Shinrin-yoku forest bathing
Scientific studies have proved an increased blood flow in certain parts of the brain, stimulated by being in peace in a forest. Compared with being in a city.
In Japan Shinrin-yoku, forest bathing has been practiced in hundreds of years. It was though as late as in the 1980es it got a name; Shinrin-yoku. Sitting on a piece of wood in the forest surrounded by trees and leaves, and just observing. Listening to the birds, feeling the wind, and taking in the sensation.
Bonsai enthusiasts may get some of the same effects I think if bonsai is used not just as a piece to work on.
If we use our bonsai not just for competition and work, but simply studying them, they will bring peace.
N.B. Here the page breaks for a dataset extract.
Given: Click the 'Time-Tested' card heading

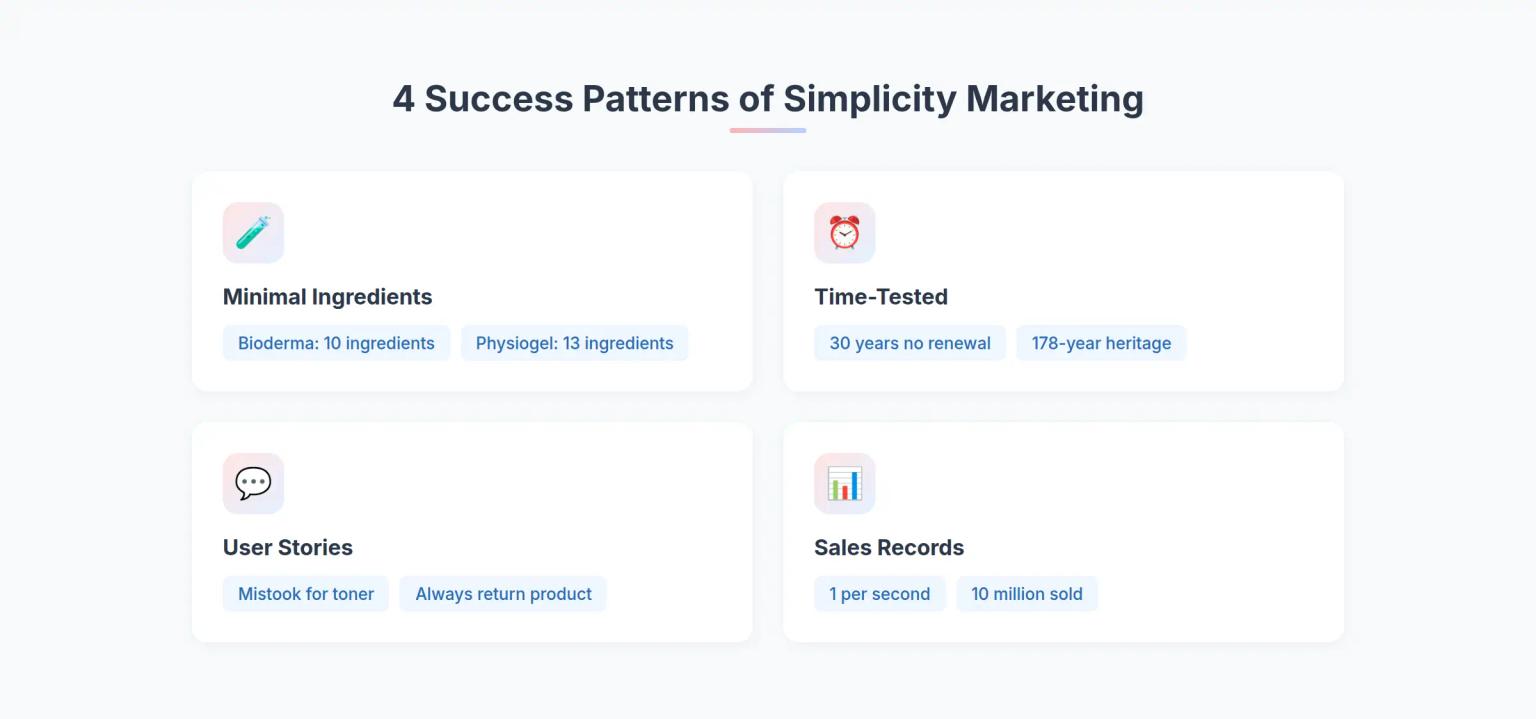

The calm and peacefulness found in the forest can be found in bonsai. Set up a bonsai on a table, and begin just watching it. No tools, no thoughts about what to do next.
Just watch. The bark. The root surface. The branches. The leaves.
I am fortunate to live in the countryside. I am busy with my job, and it can be very stressful. Therefore my bonsai and garden is my place to find peace. With my bonsai and garden work. But remembering to not just work is essential to be in balance.
I remember the effect bonsai had on me at the very first visit to Japan back in 1999. It was exactly the peacefulness and silent beauty that overwhelmed me. Therefore I have always fancied the more traditional way of bonsai because it is where I find the feeling of peace and harmony. There is a timeless feeling I do not find otherwise.
Mini forest style
A small forest can do the job. Last year I started to create miniature forests from very simple material. With the right material at hand, it isn’t difficult, and accessible for most of us. Using field maples or Japanese maples, it is possible to create a Shohin sized (max. 20 cm. high) you can hold in your hand. I also work on Yew-forests in a bit larger scale, up till 35 cm.
Simple work with simple material, that gives a lot of pleasure. And peace in mind.